Trotz bekannter Risiken: Hormontherapie wird noch zu oft verschrieben...

Obwohl es wissenschaftlich erwiesen ist, dass eine Hormontherapie zur Behandlung der Wechseljahre  meist mehr Schaden als Nutzen bringt (erhöhtes Risiko für Herzinfarkt, Schlaganfall, Lungenembolien und Brustkrebs) und eine Behandlung mit Hormonen nur noch in Ausnahmefällen erfolgen sollte, setzt sich dieses Wissen in der Praxis leider nur langsam um.

Zu diesem Ergebnis kommt das Wissenschaftliche Institut der der AOK (WIdO).  Die Zahl der Verordnungen von Hormonpräparaten und die Websites vieler deutscher Gynäkologen stehen in deutlichem Widerspruch zu den aktuellen wissenschaftlichen Erkenntnissen.
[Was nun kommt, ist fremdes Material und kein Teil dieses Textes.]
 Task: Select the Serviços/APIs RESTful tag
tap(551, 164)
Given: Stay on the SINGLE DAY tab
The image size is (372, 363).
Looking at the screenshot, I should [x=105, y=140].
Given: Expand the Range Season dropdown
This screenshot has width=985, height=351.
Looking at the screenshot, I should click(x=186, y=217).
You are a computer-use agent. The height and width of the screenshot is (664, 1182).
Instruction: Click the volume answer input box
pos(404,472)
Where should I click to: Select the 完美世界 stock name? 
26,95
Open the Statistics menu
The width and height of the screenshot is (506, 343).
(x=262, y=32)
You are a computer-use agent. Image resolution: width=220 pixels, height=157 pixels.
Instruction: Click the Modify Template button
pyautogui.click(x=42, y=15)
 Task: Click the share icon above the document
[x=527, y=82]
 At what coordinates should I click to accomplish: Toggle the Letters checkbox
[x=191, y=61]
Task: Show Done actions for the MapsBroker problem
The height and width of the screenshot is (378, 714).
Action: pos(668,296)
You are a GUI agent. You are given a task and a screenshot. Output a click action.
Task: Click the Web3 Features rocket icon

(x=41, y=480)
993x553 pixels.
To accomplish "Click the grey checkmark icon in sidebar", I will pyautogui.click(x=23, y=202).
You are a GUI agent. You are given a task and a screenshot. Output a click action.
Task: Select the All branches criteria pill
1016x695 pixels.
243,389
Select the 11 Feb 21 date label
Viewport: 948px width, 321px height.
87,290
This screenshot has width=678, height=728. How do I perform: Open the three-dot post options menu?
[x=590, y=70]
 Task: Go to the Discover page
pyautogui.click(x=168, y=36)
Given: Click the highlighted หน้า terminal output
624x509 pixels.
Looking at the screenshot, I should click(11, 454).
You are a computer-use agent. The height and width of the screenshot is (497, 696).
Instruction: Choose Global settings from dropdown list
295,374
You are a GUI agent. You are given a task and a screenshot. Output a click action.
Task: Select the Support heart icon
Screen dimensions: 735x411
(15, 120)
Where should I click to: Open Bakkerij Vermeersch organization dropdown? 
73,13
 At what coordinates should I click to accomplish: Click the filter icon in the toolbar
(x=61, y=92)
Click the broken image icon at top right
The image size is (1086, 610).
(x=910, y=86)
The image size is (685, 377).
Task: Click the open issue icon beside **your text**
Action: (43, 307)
Generell dauere es in Deutschland viel zu lange, bis sich medizinisches Wissen tatsächlich auch im Verordnungsverhalten der Frauenärzte widerspiegle. 

Trotz der bekannten Risiken werden immer noch viel zu viele Frauen mit der Hormonersatztherapie behandelt, bei Internetauftritten wird zu wenig auf die Risiken hingewiesen und die Hormonbehandlung weiterhin unkritisch empfohlen.

Während laut WIdO nach Bekanntwerden der Risiken der Hormontherapie im Sommer 2002 beispielsweise in Kanada von Oktober bis Dezember 2002 rund 32% weniger Hormonpräparate verordnet worden seien als im entsprechenden Vorjahreszeitraum, ging die Zahl der Verordnungen bei der gesetzlichen Krankenversicherung in Deutschland nur um 14% zurück. 

Überraschend sei auch der hohe Anteil der Frauen ab 60 Jahren, denen Hormonpräparate verordnet würden, obwohl in dieser Altersgruppe nur in den seltensten Fällen noch starke Wechseljahresbeschwerden auftauchen sollten.